You never want your own company to become the focus of an Enterprise Security Weekly podcast with a title like "Five Lessons Learned From Okta's Customer Support System Breach."
Earlier in September, Okta clients found themselves targeted by a social-engineering campaign, attributed to the Scattered Spider aka Oktapus ransomware crew, that tried to cajole service-desk technicians into resetting MFA settings of Okta super-administrator accounts. This wasn't Okta's fault, and few of its clients fell for the ruse, but two very big ones did: gambling-industry giants MGM Resorts International and Caesars Entertainment.
The MGM hackers’ avenue of attack was the telephone, but social-engineering attacks in 2024 may use artificial intelligence to rapidly mount and manage phishing, vishing and business email compromise campaigns. It might not be long before AI bots keep potential victims on the hook with extended email, instant-messaging, or even voice-based conversations, akin to “pig butchering” scams that can take weeks to “fatten up” the target.
The drip-drip-drip of revelations stemming from a single Okta breach might not fly well with an SEC seeking to enforce its new four-day reporting rule. Clients of IAM providers should look into stopgap solutions should their providers be similarly compromised. If the clients are publicly traded, they should be ready to quickly report their own resulting breaches to the SEC.
Not an isolated incident
If it's any consolation to Okta, Microsoft in September had 38 terabytes' worth of its private GitHub data exposed, thanks to an abused shared access signature (SAS) token. The compromised data included 30,000 Teams messages, capping a summer of woe for Microsoft's messaging platform.
It began with the July release of a red-teaming tool called TeamsPhisher, which lets you send files directly to a Teams user from outside the user's organization's network, exploiting a vulnerability that Microsoft said it doesn't plan to patch. That led to a spate of phishing attacks on Teams users.
Teams was also hit hard by the Russian state-sponsored attackers Cozy Bear, the DarkGate malware crew and a broader Microsoft-services attack by Chinese state-sponsored hackers who had found a private encryption key in a crash-dump file stored on a Microsoft engineer's computer. None of those attackers seemed to be using TeamsPhisher.
For a bit of good news, the passwordless "passkey" system developed by Apple, Google and Microsoft became widely available in 2023 and was the hot topic at Identiverse 2023. In May, Google made passkeys an option for user accounts and then for enterprise users; by the autumn, GitHub, 1Password and WhatsApp had followed suit.
User-experience concerns hamper efforts to move past passwords
In a CyberRisk Alliance Business Intelligence survey of 203 security and IT managers in North America, conducted in December 2022 and January 2023, 44% of respondents said that their organizations had at least partly implemented IAM solutions, and 26% were considering one. Of those who had moved ahead with IAM, roughly equal numbers went with on-premises, cloud-based or hybrid deployments.
However, along with endpoint security and remote access, IAM implementers were concerned about the user experience, a constant worry with IAM deployments. Fifty-six percent of survey respondents said they were "currently focused" on the user experience, and another 32% said they were planning to focus on it.

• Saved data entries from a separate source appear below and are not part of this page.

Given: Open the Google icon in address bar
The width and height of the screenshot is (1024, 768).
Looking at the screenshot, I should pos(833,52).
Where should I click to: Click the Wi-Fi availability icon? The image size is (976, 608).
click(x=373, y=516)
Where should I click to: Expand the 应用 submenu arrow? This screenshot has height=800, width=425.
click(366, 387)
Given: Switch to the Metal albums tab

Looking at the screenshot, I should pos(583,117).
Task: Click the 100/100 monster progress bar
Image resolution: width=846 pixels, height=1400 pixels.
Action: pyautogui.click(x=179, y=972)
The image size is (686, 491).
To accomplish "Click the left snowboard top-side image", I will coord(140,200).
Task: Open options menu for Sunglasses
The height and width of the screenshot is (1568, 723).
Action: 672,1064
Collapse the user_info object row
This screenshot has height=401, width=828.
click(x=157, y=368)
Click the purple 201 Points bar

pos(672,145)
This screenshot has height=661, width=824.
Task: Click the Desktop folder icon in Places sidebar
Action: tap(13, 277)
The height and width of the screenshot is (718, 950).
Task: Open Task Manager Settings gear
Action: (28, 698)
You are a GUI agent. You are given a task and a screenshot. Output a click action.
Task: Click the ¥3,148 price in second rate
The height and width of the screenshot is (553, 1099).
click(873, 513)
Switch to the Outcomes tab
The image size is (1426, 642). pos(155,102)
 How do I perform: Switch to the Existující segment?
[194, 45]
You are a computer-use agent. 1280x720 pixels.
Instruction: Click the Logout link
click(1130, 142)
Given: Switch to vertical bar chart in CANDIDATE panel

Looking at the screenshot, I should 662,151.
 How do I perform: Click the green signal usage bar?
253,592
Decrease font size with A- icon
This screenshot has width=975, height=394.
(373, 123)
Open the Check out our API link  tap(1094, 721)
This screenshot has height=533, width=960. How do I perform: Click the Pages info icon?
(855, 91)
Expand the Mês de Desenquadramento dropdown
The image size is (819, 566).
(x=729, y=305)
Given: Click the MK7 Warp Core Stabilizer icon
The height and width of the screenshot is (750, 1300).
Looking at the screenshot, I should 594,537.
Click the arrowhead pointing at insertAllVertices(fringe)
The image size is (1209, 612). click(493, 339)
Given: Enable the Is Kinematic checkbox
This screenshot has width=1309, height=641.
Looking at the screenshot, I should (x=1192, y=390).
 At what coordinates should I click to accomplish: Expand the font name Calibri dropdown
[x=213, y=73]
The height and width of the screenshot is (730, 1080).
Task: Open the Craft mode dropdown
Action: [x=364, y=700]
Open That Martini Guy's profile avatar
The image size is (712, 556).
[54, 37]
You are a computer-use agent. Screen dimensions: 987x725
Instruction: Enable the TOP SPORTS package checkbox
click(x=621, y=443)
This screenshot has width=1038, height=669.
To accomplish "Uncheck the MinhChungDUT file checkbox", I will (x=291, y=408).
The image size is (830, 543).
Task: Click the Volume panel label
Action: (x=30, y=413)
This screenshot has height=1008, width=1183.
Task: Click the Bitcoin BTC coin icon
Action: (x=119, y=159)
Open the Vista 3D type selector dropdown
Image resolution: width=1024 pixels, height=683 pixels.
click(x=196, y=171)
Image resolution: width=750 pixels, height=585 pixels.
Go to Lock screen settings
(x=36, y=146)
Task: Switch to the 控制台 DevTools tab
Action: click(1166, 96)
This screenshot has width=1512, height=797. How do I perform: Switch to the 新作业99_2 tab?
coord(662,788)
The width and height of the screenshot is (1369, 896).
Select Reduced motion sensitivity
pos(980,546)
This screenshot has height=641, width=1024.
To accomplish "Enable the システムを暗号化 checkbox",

Hesitation to take users into unfamiliar territory may explain why even as 82% of respondents said their IAM programs enforced unique user passwords, less than one-third of respondents said they used a more advanced authentication method such as biometrics, pre-shared keys or behaviors.
"Who wants to spend hours in understanding a product that always requires additional expertise to handle when its objective is to provide efficiency?" asked one respondent.
Another said that "not disrupting the end user is difficult and requires more people than we currently have devoted to the project."
2024 to-do list
- Look into mandating passkeys for high-privilege administrative personnel and executives.
- Create internal “fail closed” procedures in case your external IAM provider is compromised.
- Keep the user experience in mind when implementing new IAM procedures, but don’t let it hamper progress.